Records from a dataset:

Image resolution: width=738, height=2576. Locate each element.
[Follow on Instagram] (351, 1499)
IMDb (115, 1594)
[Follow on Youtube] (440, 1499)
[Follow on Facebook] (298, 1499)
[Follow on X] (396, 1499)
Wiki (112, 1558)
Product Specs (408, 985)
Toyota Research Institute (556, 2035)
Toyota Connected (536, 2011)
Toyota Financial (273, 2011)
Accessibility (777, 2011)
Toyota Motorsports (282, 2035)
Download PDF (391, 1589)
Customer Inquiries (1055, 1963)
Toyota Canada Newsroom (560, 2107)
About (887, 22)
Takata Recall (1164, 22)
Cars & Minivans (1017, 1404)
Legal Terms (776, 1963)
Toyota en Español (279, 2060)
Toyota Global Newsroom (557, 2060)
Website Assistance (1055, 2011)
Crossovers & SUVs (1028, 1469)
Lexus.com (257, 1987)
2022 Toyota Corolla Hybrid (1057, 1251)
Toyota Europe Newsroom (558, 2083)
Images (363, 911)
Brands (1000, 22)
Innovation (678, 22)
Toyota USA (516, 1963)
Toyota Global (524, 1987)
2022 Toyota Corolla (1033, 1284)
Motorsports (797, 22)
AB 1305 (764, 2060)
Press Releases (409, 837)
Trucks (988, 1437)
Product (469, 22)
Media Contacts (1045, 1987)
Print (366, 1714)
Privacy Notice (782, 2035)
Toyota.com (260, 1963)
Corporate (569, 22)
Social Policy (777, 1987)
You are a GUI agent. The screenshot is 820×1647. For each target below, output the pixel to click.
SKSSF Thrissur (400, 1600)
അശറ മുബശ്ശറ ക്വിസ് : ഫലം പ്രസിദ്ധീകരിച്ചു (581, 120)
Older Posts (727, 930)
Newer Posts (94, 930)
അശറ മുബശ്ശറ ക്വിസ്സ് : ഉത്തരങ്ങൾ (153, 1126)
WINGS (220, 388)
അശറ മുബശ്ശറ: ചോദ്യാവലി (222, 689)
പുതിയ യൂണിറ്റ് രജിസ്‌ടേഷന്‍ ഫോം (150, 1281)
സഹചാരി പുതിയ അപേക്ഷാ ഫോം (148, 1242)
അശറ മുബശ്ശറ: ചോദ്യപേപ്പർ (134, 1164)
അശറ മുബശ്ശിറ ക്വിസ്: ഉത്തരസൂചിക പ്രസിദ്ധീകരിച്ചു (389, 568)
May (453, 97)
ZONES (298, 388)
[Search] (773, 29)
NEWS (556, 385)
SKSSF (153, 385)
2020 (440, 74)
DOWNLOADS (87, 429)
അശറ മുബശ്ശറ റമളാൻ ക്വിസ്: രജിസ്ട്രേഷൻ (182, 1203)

» **Task statement**
Check each line above for the word "Global", and give only the number of lines that contain it.

» **Result of this task**
2